Years after Initial Therapy

802 64 207 518 36 125 339 21 72 221 11 49 130 7 30 74 4 18

Figure 2. Survival Rate among 1701 Patients with Papillary or Follicular Carcinoma and No Distant Metastases at the Time of Diagnosis. The patients were treated at Institut Gustave-Roussy, Villejuif, France, during the period from 1950 through 1991. The overall survival rate was 82 percent at 10 years, 72 percent at 20 years, and 60 percent at 30 years. The standardized mortality ratio (the ratio of the number of deaths among the patients to the number of expected deaths, based on the rate in the general population) was 2.6 (P0.001).
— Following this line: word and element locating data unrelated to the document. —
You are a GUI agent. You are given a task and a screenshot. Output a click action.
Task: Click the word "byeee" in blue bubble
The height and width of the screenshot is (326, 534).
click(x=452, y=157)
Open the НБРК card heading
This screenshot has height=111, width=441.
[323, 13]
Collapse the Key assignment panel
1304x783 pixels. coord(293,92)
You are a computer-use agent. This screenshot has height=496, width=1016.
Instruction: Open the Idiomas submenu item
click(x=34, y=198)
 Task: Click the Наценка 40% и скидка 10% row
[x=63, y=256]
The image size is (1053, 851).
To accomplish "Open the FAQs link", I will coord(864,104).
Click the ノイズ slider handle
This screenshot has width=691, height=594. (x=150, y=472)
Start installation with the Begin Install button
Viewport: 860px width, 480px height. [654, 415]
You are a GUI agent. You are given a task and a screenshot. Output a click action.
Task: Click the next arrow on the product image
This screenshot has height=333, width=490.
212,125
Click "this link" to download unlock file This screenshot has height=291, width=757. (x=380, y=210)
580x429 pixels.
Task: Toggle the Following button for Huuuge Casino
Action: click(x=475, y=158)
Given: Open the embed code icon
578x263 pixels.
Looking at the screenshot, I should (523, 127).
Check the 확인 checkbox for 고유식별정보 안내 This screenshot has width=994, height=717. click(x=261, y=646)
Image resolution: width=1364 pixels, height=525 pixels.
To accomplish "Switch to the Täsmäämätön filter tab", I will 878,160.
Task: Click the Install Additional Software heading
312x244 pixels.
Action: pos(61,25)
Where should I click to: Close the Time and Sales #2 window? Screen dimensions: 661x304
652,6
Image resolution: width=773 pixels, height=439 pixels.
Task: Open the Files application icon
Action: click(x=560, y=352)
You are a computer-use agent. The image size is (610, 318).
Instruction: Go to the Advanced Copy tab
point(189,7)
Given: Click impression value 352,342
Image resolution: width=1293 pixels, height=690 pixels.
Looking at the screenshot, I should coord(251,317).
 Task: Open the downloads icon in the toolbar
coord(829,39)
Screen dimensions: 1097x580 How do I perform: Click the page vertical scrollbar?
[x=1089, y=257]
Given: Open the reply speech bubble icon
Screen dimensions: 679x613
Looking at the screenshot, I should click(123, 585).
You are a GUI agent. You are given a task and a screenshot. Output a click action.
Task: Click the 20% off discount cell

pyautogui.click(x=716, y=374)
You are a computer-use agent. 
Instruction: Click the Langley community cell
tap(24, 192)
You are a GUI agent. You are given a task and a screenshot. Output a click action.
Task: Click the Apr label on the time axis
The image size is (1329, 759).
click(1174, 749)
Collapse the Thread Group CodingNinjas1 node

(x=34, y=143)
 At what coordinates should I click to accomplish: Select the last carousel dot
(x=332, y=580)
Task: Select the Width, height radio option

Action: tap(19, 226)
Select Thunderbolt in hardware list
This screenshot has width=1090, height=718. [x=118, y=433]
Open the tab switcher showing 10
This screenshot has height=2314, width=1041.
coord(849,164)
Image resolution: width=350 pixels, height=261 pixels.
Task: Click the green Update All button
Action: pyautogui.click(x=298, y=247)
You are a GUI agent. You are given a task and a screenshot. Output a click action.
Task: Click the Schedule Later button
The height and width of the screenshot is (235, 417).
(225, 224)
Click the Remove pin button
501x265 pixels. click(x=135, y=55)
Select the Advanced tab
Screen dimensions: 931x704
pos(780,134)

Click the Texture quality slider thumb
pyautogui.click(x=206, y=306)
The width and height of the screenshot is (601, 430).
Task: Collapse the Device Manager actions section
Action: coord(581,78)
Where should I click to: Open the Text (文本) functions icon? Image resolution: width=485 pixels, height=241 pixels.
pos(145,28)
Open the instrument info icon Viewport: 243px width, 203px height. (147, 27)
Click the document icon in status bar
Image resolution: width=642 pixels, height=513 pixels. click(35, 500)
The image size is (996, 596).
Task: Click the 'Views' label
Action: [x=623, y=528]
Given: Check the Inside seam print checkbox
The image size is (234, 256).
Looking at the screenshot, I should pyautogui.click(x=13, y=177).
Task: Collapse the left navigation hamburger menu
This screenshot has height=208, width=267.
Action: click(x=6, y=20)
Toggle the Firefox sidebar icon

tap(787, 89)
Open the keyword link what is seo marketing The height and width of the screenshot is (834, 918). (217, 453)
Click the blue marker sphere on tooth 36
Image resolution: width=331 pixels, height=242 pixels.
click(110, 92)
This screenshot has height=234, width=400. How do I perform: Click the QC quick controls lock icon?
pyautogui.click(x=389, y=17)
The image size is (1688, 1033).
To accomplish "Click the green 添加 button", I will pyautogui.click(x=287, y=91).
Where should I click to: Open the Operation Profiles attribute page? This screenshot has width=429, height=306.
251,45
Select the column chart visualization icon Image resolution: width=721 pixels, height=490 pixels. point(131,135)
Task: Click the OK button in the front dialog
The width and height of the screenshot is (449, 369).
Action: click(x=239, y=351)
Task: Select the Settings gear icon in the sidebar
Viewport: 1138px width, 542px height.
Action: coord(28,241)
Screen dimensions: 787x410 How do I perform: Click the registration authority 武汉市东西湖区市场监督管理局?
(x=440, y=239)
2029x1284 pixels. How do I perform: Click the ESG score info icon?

Panel A shows the corrected survival rate according to the age at diagnosis. The rate was adjusted by taking into account the mortality rate for the French population of the same age and sex. Panel B shows the corrected survival rate according to histologic subtype (papillary carcinoma, well-differentiated follicular carcinoma, or poorly differentiated follicular carcinoma).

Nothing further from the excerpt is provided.